Friday, May 7, 2010

Tentative Title: My speech to you

The speaker crutches gimpily up the 4 flights of stairs at the Waverly Restaurant, leading the audience to a roof above Greenwich Village. She waits at the door for a kind sir to open the latch at the top and escort her onto the tar. It is a sunny Sunday afternoon in the springtime and there is a light breeze to cool the speaker off before she goes on stage. She leads the audience to the opposite side of the roof overlooking The Avenue of Americas and instructs them to stand 10 feet away from her podium, the "Timbuktuian beam." She mounts the beam with the help of her Christmas colored crutches covered in sarongs from Hawaii and Brazil and let's them fall aside standing only on her left leg. She holds the following script in front of her face and begins her speech, balancing with the strength of Roman columns. 

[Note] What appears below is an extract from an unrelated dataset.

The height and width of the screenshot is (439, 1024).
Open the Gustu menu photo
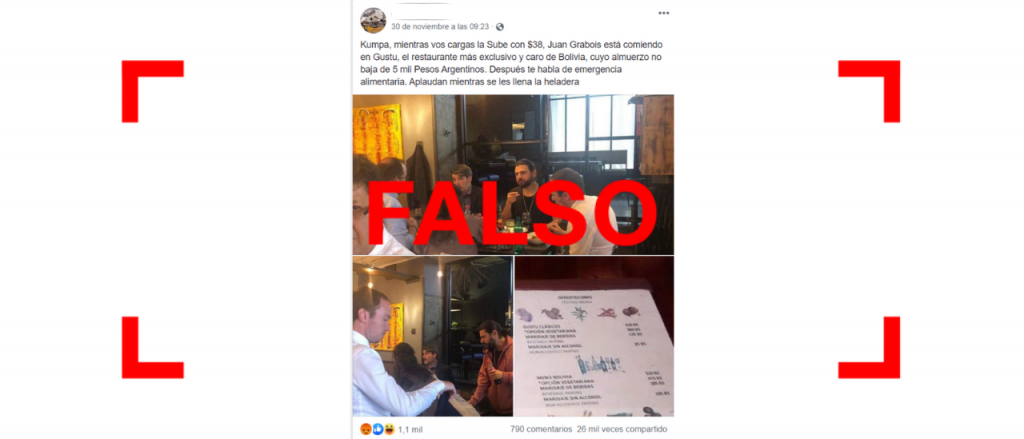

Welcome to the top of the Waverly Restaurant on this beautiful spring day, kind sir! I must let it be known: you are not alone. Beyond the walls of this rooftop, millions of New York folk are wandering the streets listening to my speech. It is a confession, or perhaps a profession. But most importantly, I am making this speech to you, and to all of New York, to announce the dearest and deepest feelings in my tender loving heart. When such grand things are spoken aloud it is often accompanied by feelings of fear and anxiety, but this is not nearly the case today. Always, when I stand in front of hundreds, thousands, or millions of people as I do today on this roof, I find myself shaken up-- my smile nervous and my hands shaky-- but I must make it clear that in front of you I feel fearless and on top of the world. Therefore, when you see me today standing on this Timbuktuian beam, see me as if I stand on top of the world; and as you watch me balance on one foot and read aloud to you this profession, know that I stand with a strength and fearlessness that you have given to me... and I carry these qualities with me into the harsh world knowing that the gifts that you give to me are priceless and eternal, and I will forever be grateful for them.

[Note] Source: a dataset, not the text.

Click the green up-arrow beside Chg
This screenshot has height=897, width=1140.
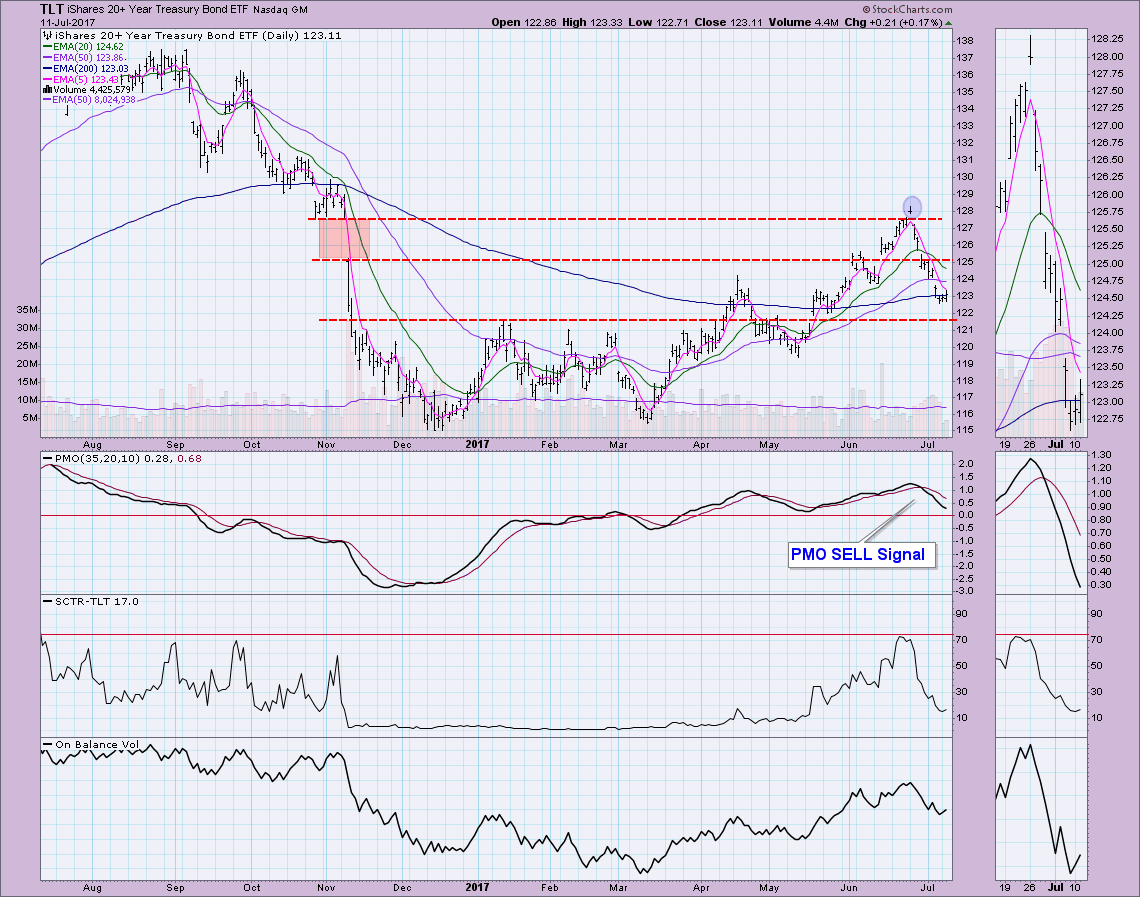pyautogui.click(x=949, y=21)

I must move on to the heart of the matter, the reason for this speech today. I was thinking about where I should deliver this speech to you-- for laying down upon my loft bed would be inadequate, and the echoes of your room would only allow Dylan to hear my profession and perhaps the West 160th street hoodlums and even still they would be too small an audience-- and I thought no further than of this roof: The place we saw our first full moon, or as far as I can say my first full moon, for the world began that night, I believe. With your arms wrapped around me looking at the city illuminated by la bella luna, our rose whimpered and sacrificed herself for us and our love.

I want to say something profound, something deep. I look into your eyes and I feel something that I cannot describe or put words to. I feel your touch and I continuously think, "I love this man, I love this man" and all I can think to say is that I love you in these moments. Many of these moments go by, where I want to put into words what you do to me, how I feel for you, why you mean so much to me. And these moments pass, and I stay quiet sometimes, looking into your eyes. It is love; love that has never meant so much to me, a love that I have never known before you.